:: DATASET RECORDS ::
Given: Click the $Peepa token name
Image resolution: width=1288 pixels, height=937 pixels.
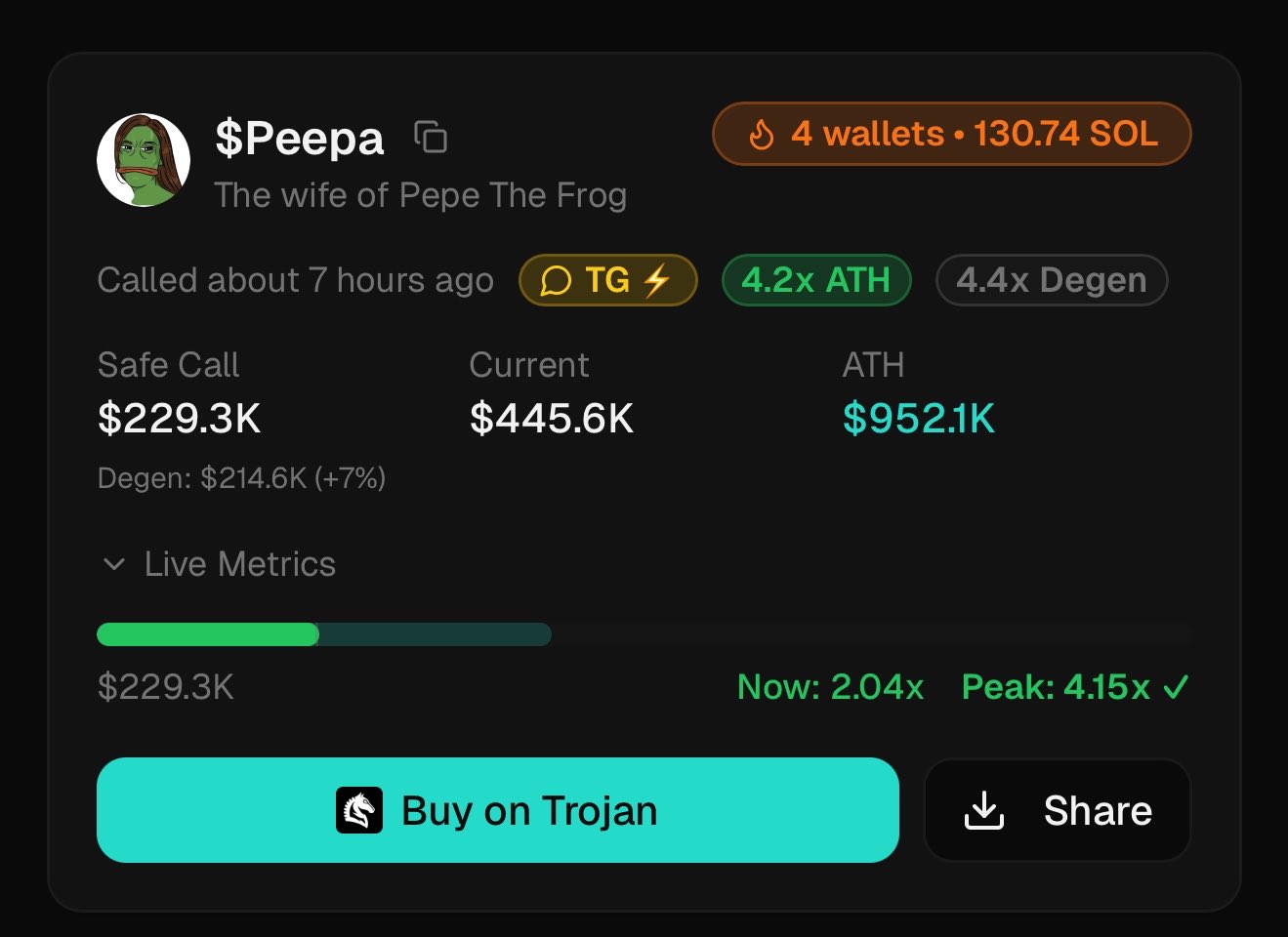Looking at the screenshot, I should 300,138.

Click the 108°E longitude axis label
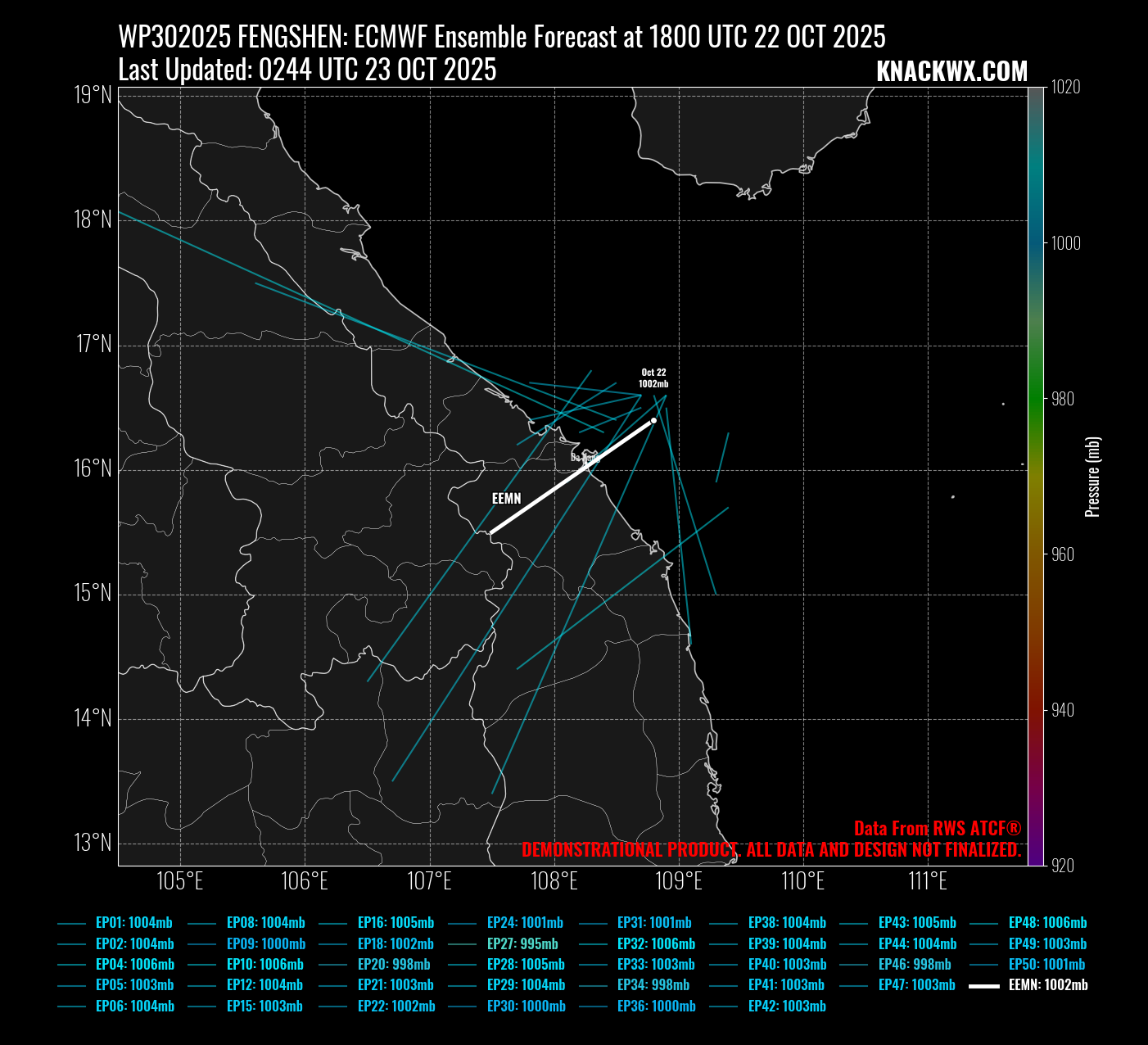[554, 882]
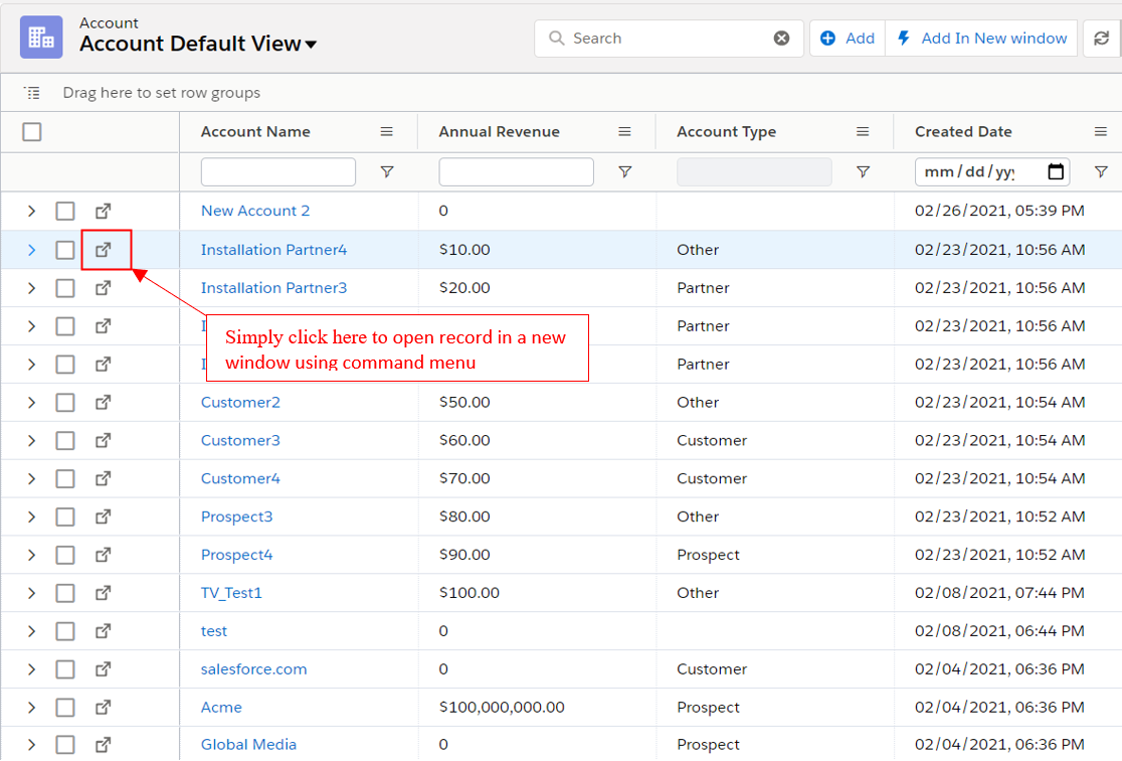Expand the salesforce.com row chevron
Image resolution: width=1122 pixels, height=761 pixels.
tap(31, 669)
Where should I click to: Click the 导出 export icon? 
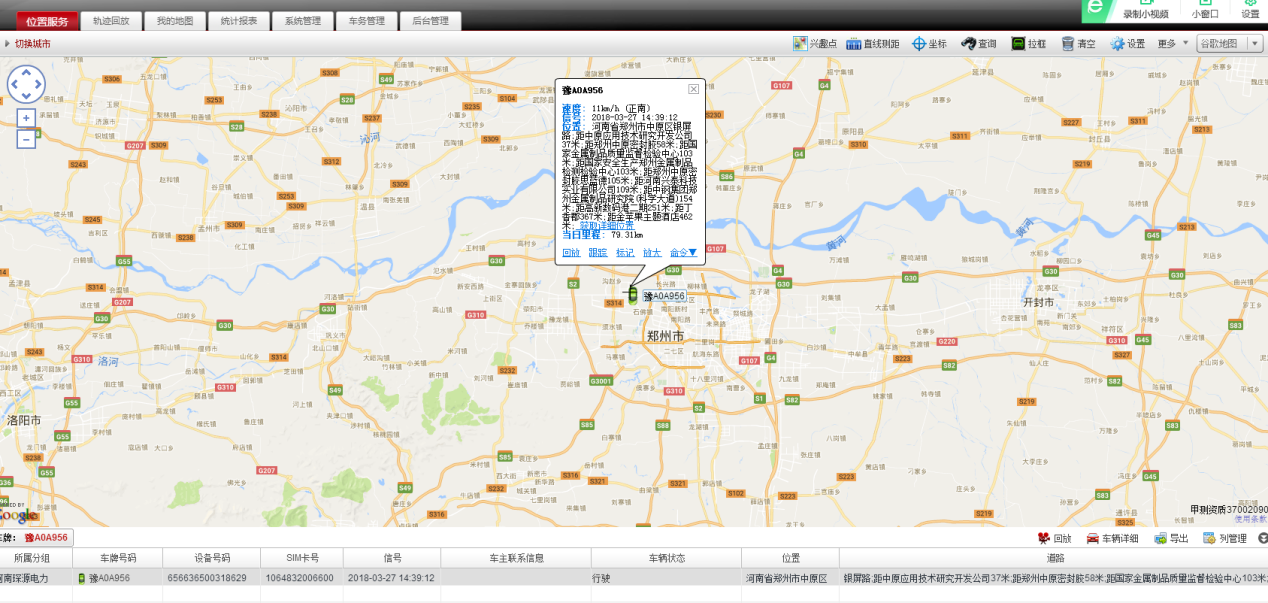(x=1160, y=538)
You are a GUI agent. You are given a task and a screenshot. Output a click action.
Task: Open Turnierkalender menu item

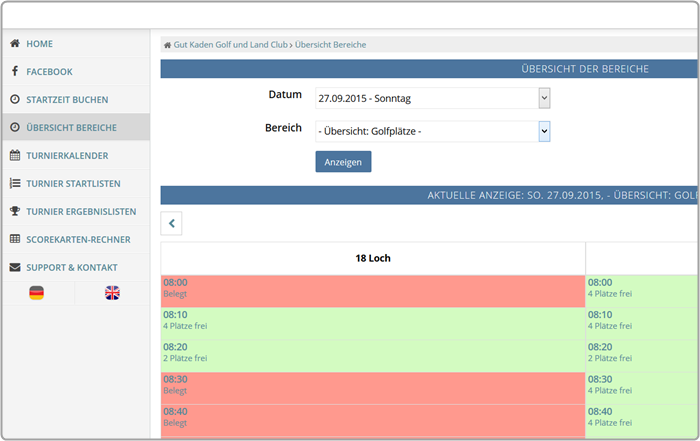[67, 156]
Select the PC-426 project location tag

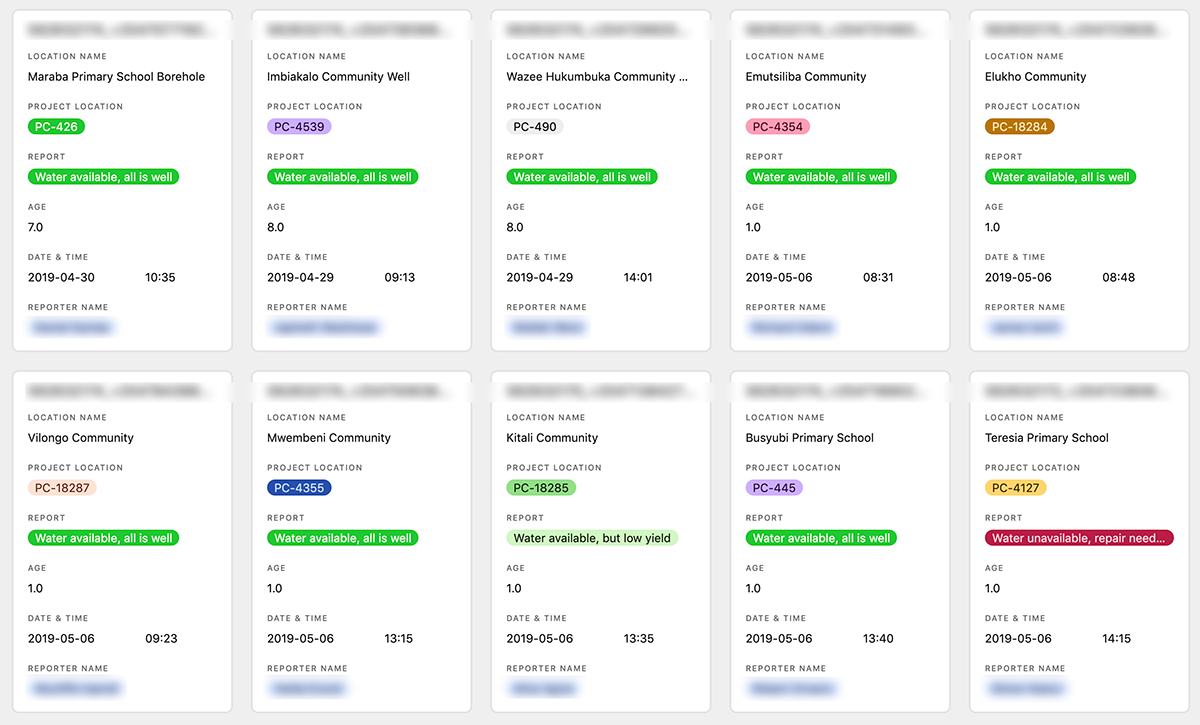click(x=57, y=127)
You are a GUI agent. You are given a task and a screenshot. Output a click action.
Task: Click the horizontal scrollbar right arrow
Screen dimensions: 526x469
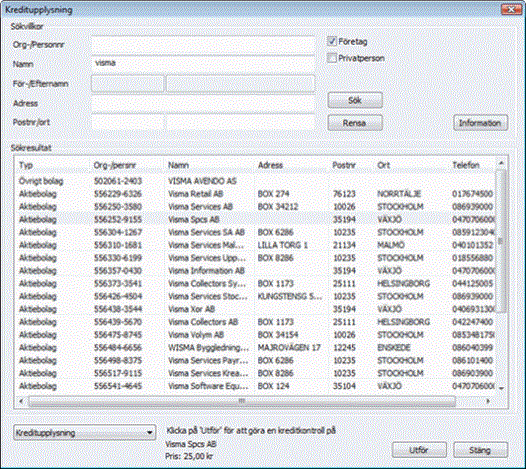(488, 401)

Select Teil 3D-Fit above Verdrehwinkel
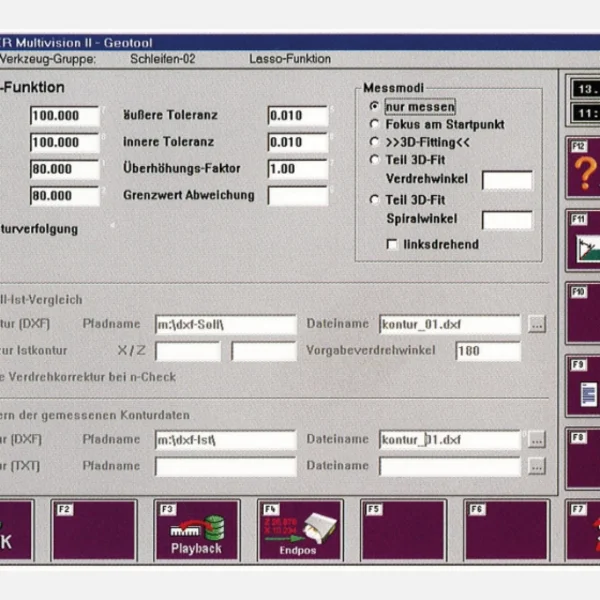pyautogui.click(x=374, y=159)
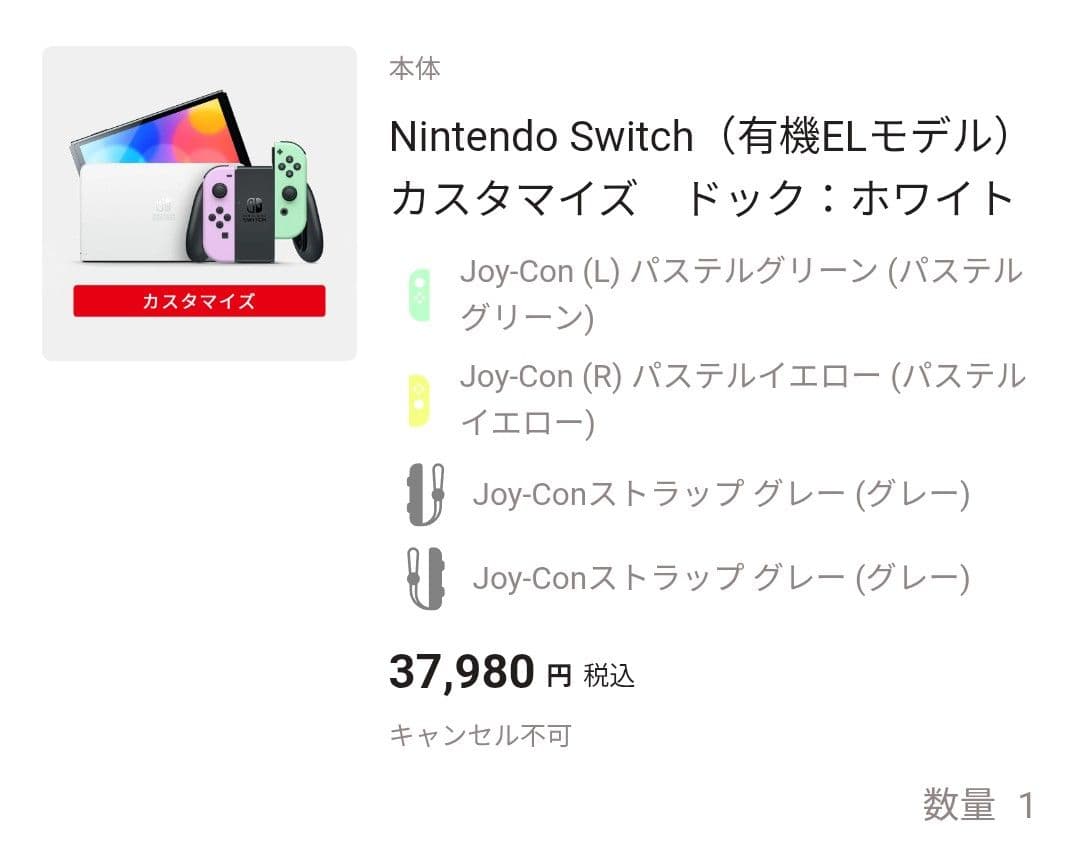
:::
Word-for-word copy, no pictures: write out the entries above in full.

> [RESPONSE BELOW]:
Given: Click the $Peepa token name
Image resolution: width=1288 pixels, height=937 pixels.
Looking at the screenshot, I should 300,138.

Click the 108°E longitude axis label
[554, 882]
Expand the salesforce.com row chevron
Image resolution: width=1122 pixels, height=761 pixels.
tap(31, 669)
Where should I click to: Click the 导出 export icon? 
(x=1160, y=538)
You are a GUI agent. You are given a task and a screenshot. Output a click action.
Task: Open Turnierkalender menu item

[67, 156]
Select the PC-426 project location tag

click(x=57, y=127)
You are a GUI agent. You are given a task and a screenshot. Output a click action.
Task: Click the horizontal scrollbar right arrow
Screen dimensions: 526x469
(488, 401)

Select Teil 3D-Fit above Verdrehwinkel
pyautogui.click(x=374, y=159)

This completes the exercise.